Electron beam-induced etching (EBIE, for short) utilizes various gases and a low-energy beam of charged particles to create incredibly precise carvings in the surface of a diamond. Ordinary etching techniques are generally unsuitable for such a hard material; anything powerful enough to carve atoms out of the surface also tends to create imperfections in the crystal's lattice structure, spoiling its desirable properties. 
Image Credit: Milos Toth, et al. University of Technology, Sydney

December 3, 2015

The different shapes you see above were created in a process called electron beam-induced etching using different gases, including ordinary water vapor. When water vapor is introduced into the etching chamber, some of the molecules stick to the diamond's surface, in a process scientists call adsorption. The water-coated surface is then bombarded with an ultrafocused beam of electrons. These electrons by themselves don't have enough energy to carve away the diamond; instead, they tear apart the chemical bonds that hold together the hydrogen and oxygen of the water molecules on the surface.
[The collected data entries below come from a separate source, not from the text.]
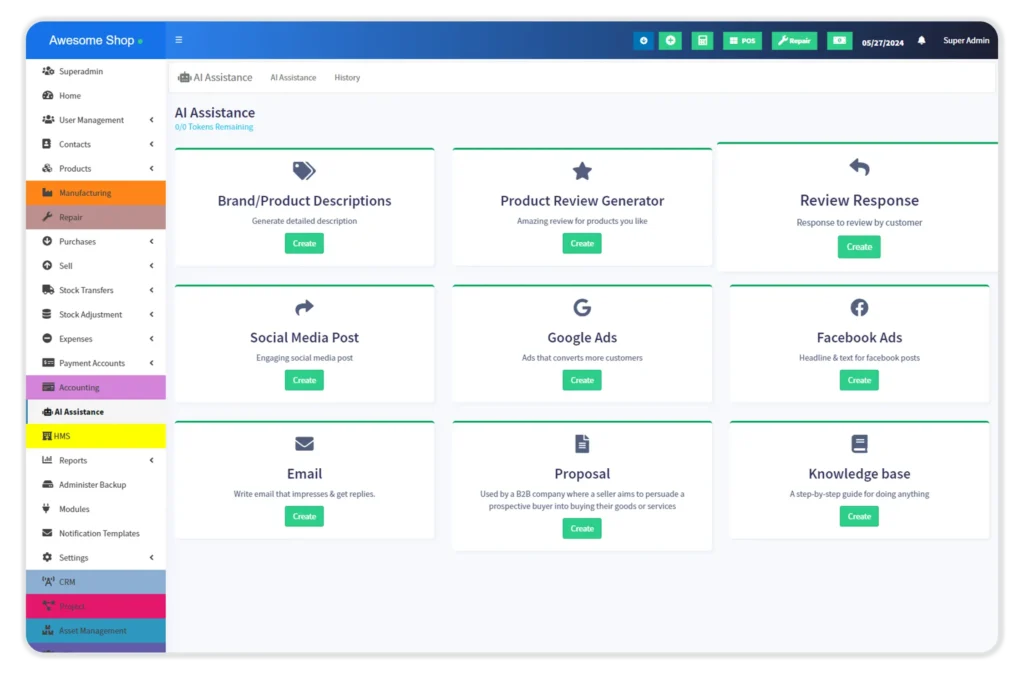
Task: Click the Facebook icon on Facebook Ads card
Action: [859, 307]
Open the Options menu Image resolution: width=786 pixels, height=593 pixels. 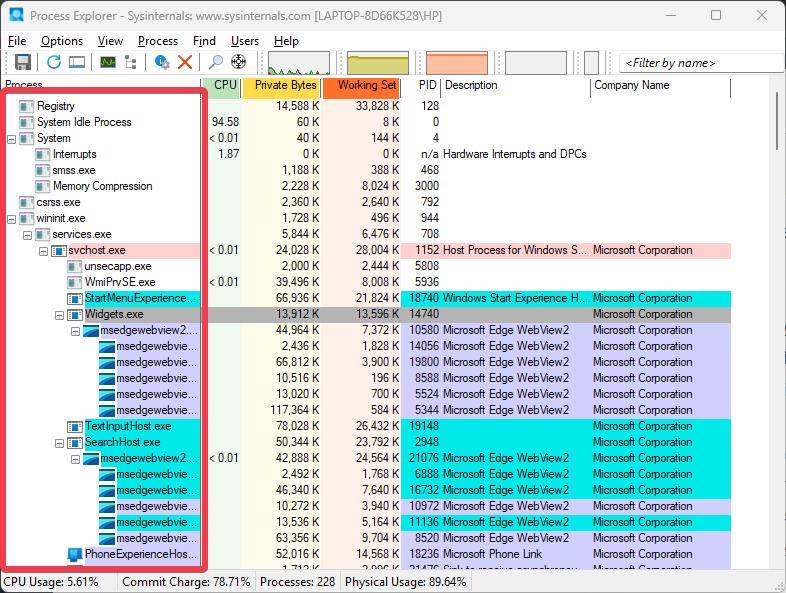[x=62, y=41]
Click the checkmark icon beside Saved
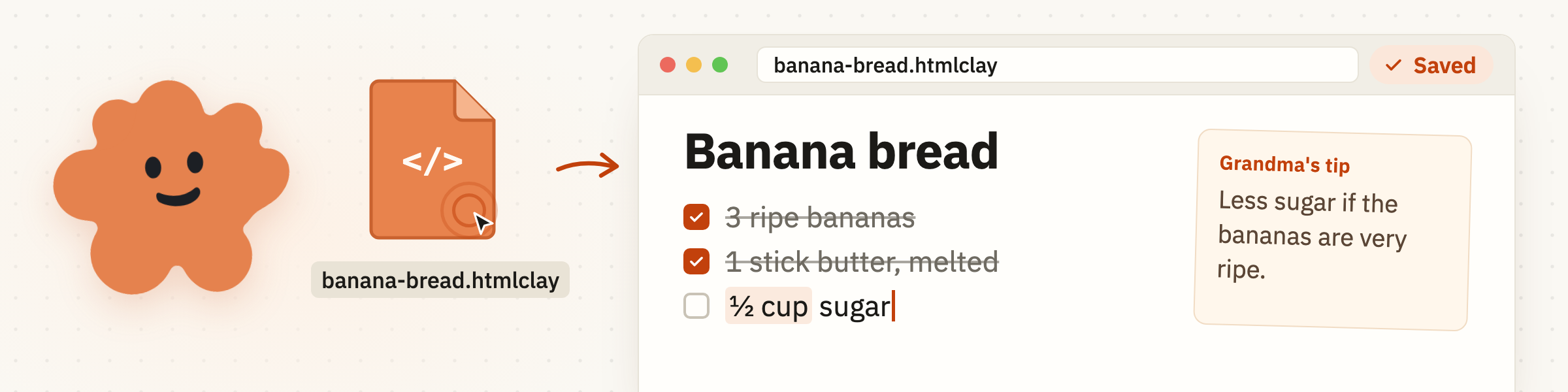 click(1394, 65)
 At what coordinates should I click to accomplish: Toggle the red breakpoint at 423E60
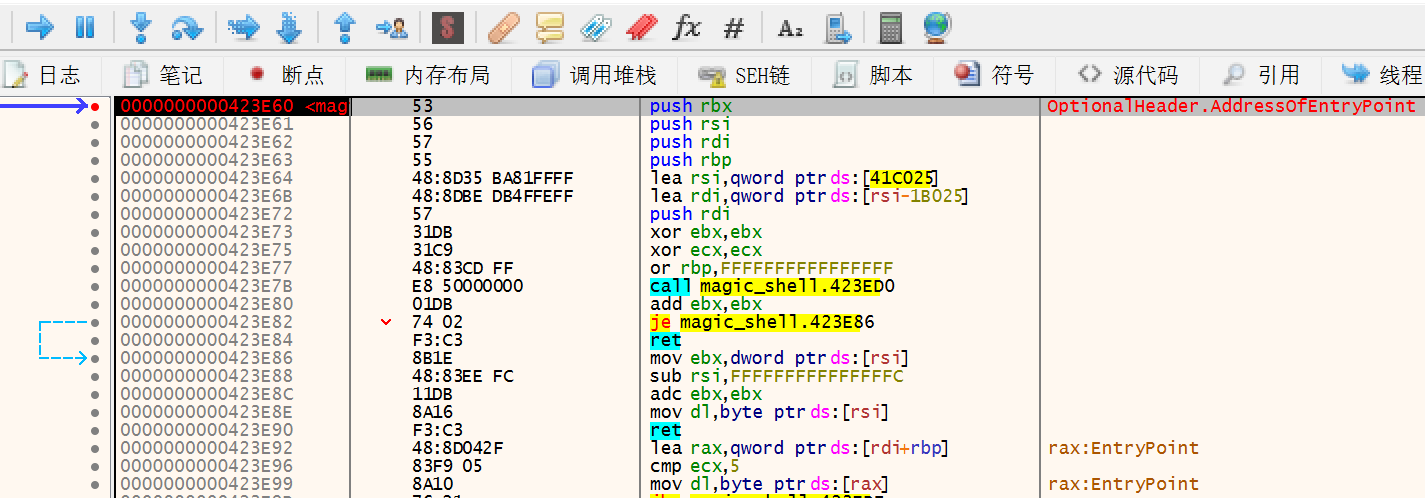[95, 106]
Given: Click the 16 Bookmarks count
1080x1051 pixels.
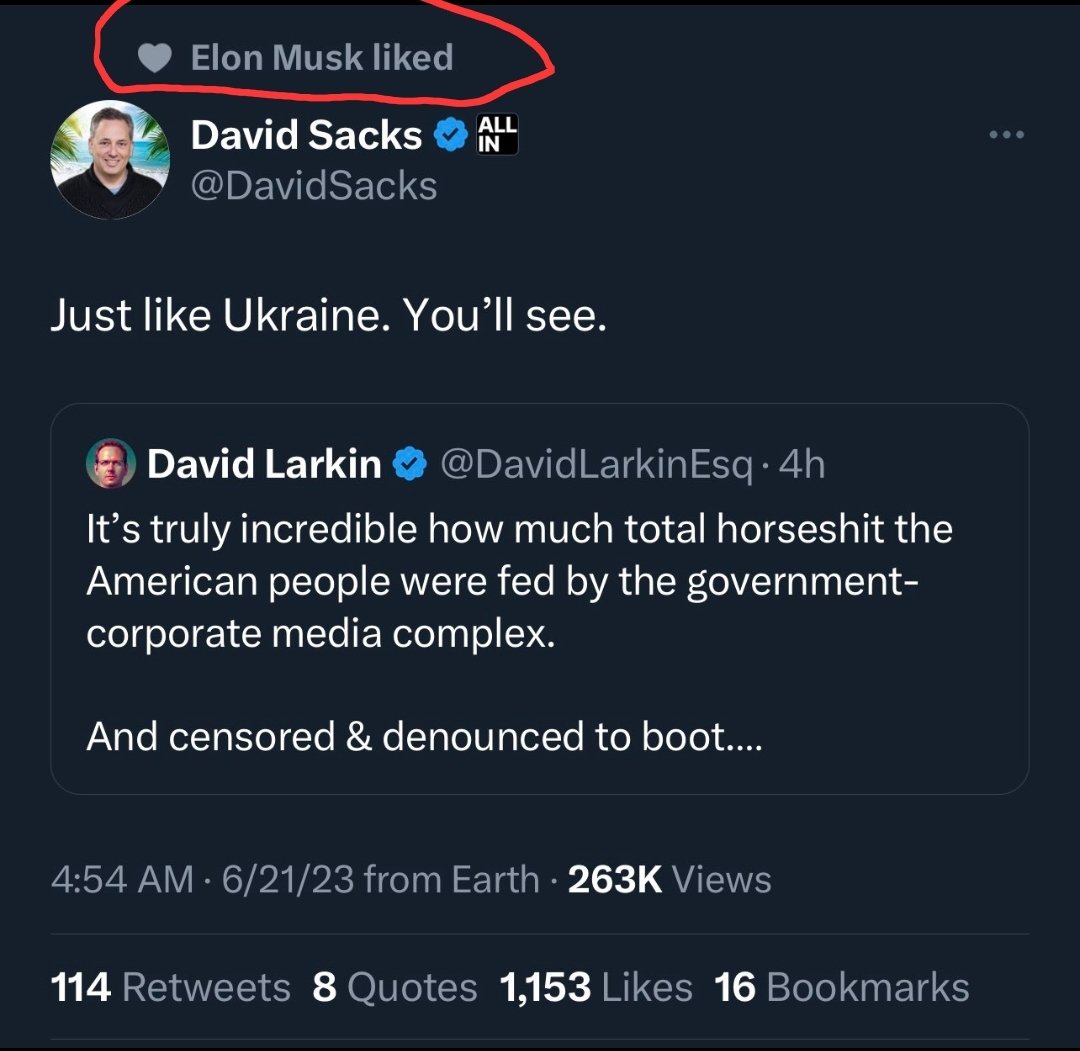Looking at the screenshot, I should pyautogui.click(x=842, y=987).
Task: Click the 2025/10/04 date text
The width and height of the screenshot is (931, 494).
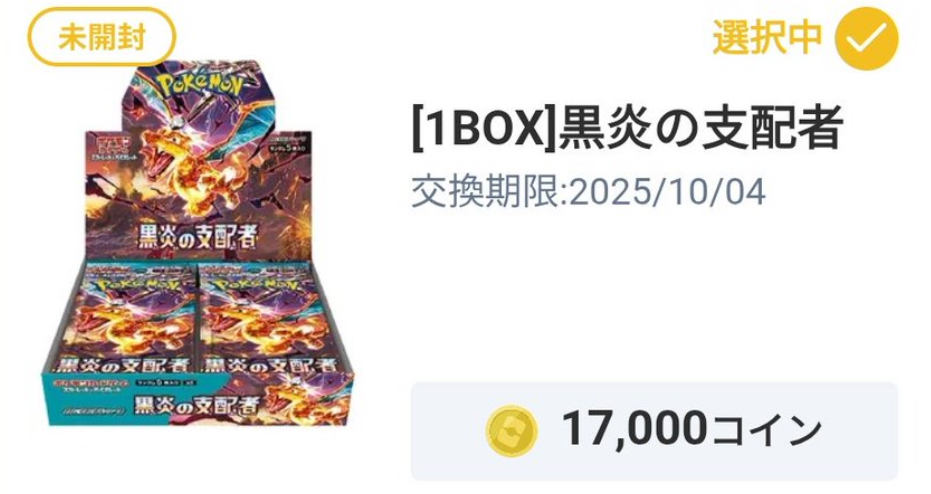Action: tap(667, 192)
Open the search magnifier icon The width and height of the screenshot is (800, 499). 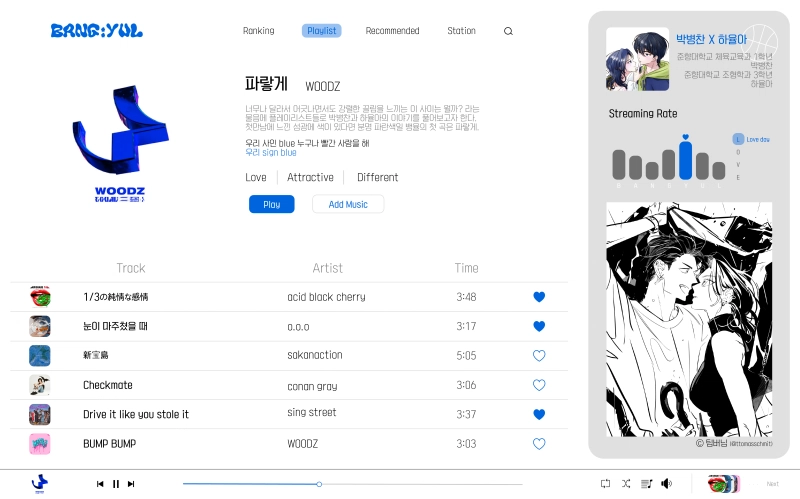tap(508, 31)
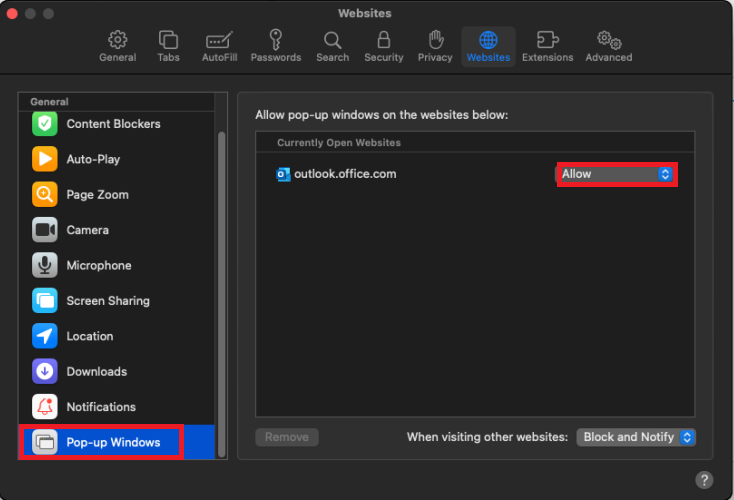Go to the Extensions preferences tab
This screenshot has width=734, height=500.
pyautogui.click(x=547, y=46)
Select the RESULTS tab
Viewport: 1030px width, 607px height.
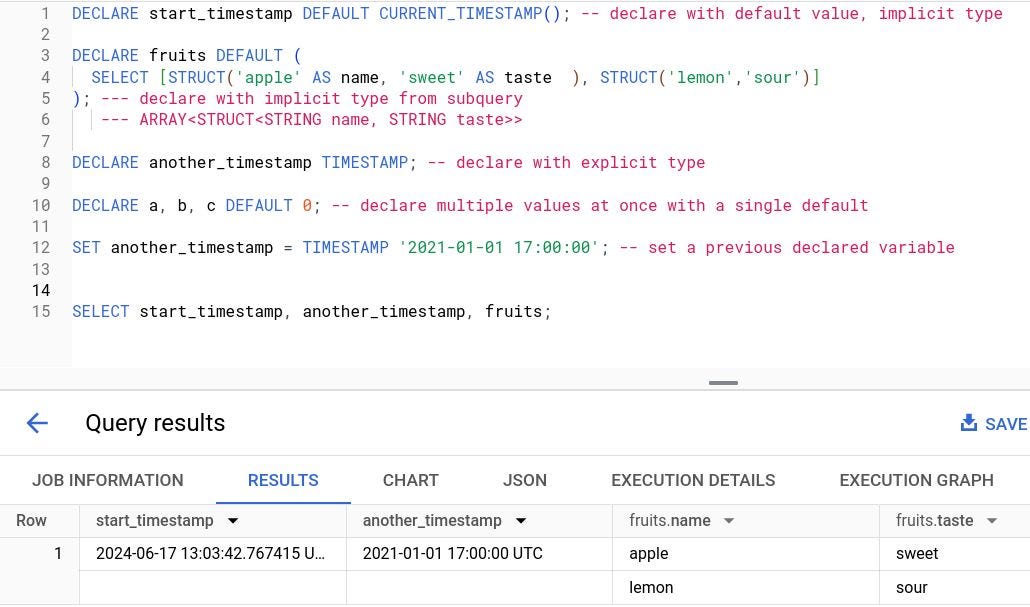283,480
The oxygen molecules can then re-bond with the carbon on the surface, freeing that carbon atom from the lattice and leaving a pit where it was. Surfaces that are textured at the nano-scale can have physical and electromagnetic properties that are otherwise unseen in nature, like superhydrophobicity. The symmetries of the structures formed by this technique depends on the gas used, promising a wide range of potential structures with diverse applications.